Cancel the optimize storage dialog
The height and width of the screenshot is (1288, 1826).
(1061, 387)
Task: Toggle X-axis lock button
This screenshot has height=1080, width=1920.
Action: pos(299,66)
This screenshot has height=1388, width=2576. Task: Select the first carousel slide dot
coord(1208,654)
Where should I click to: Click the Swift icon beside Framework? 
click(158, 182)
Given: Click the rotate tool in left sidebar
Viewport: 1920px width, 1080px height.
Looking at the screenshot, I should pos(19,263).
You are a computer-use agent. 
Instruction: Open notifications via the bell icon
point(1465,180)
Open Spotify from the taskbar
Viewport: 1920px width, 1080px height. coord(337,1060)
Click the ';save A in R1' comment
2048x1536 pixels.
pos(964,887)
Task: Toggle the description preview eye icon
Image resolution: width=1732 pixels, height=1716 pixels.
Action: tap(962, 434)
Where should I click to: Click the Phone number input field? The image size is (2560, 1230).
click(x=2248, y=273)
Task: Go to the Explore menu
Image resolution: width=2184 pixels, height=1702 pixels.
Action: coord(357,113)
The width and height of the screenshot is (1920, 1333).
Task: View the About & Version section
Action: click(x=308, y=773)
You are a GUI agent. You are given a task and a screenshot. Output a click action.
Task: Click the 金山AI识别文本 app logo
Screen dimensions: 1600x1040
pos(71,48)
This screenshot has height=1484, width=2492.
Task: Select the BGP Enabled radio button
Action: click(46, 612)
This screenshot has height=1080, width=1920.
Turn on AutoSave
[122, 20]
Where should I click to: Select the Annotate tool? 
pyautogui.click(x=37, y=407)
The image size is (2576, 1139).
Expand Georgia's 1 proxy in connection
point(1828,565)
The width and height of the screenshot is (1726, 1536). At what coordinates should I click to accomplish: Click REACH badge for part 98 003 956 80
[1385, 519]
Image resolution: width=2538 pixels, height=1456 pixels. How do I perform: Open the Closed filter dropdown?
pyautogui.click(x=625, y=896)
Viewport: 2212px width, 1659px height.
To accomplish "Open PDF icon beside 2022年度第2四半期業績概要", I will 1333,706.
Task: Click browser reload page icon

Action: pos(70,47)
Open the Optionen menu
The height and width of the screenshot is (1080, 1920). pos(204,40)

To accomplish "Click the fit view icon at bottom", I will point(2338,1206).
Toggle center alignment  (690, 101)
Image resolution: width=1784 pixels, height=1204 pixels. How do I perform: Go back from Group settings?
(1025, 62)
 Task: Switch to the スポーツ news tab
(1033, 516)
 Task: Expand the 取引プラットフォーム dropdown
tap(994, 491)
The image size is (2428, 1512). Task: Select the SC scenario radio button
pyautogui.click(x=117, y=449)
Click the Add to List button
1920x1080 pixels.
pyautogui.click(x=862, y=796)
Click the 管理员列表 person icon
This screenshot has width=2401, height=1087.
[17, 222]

**TASK DETAILS**
Copy out all the entries exactly once more.

**RESULT OF THE TASK**
Cancel the optimize storage dialog
The height and width of the screenshot is (1288, 1826).
(1061, 387)
Task: Toggle X-axis lock button
This screenshot has height=1080, width=1920.
Action: pos(299,66)
This screenshot has height=1388, width=2576. Task: Select the first carousel slide dot
coord(1208,654)
Where should I click to: Click the Swift icon beside Framework? 
click(158, 182)
Given: Click the rotate tool in left sidebar
Viewport: 1920px width, 1080px height.
Looking at the screenshot, I should pos(19,263).
You are a computer-use agent. 
Instruction: Open notifications via the bell icon
point(1465,180)
Open Spotify from the taskbar
Viewport: 1920px width, 1080px height. coord(337,1060)
Click the ';save A in R1' comment
2048x1536 pixels.
pos(964,887)
Task: Toggle the description preview eye icon
Image resolution: width=1732 pixels, height=1716 pixels.
Action: tap(962, 434)
Where should I click to: Click the Phone number input field? The image size is (2560, 1230).
click(x=2248, y=273)
Task: Go to the Explore menu
Image resolution: width=2184 pixels, height=1702 pixels.
Action: coord(357,113)
The width and height of the screenshot is (1920, 1333).
Task: View the About & Version section
Action: click(x=308, y=773)
You are a GUI agent. You are given a task and a screenshot. Output a click action.
Task: Click the 金山AI识别文本 app logo
Screen dimensions: 1600x1040
pos(71,48)
This screenshot has height=1484, width=2492.
Task: Select the BGP Enabled radio button
Action: click(46, 612)
This screenshot has height=1080, width=1920.
Turn on AutoSave
[122, 20]
Where should I click to: Select the Annotate tool? 
pyautogui.click(x=37, y=407)
The image size is (2576, 1139).
Expand Georgia's 1 proxy in connection
point(1828,565)
The width and height of the screenshot is (1726, 1536). At what coordinates should I click to accomplish: Click REACH badge for part 98 003 956 80
[1385, 519]
Image resolution: width=2538 pixels, height=1456 pixels. How do I perform: Open the Closed filter dropdown?
pyautogui.click(x=625, y=896)
Viewport: 2212px width, 1659px height.
To accomplish "Open PDF icon beside 2022年度第2四半期業績概要", I will 1333,706.
Task: Click browser reload page icon

Action: pos(70,47)
Open the Optionen menu
The height and width of the screenshot is (1080, 1920). pos(204,40)

To accomplish "Click the fit view icon at bottom", I will point(2338,1206).
Toggle center alignment  (690, 101)
Image resolution: width=1784 pixels, height=1204 pixels. How do I perform: Go back from Group settings?
(1025, 62)
 Task: Switch to the スポーツ news tab
(1033, 516)
 Task: Expand the 取引プラットフォーム dropdown
tap(994, 491)
The image size is (2428, 1512). Task: Select the SC scenario radio button
pyautogui.click(x=117, y=449)
Click the Add to List button
1920x1080 pixels.
pyautogui.click(x=862, y=796)
Click the 管理员列表 person icon
This screenshot has width=2401, height=1087.
[17, 222]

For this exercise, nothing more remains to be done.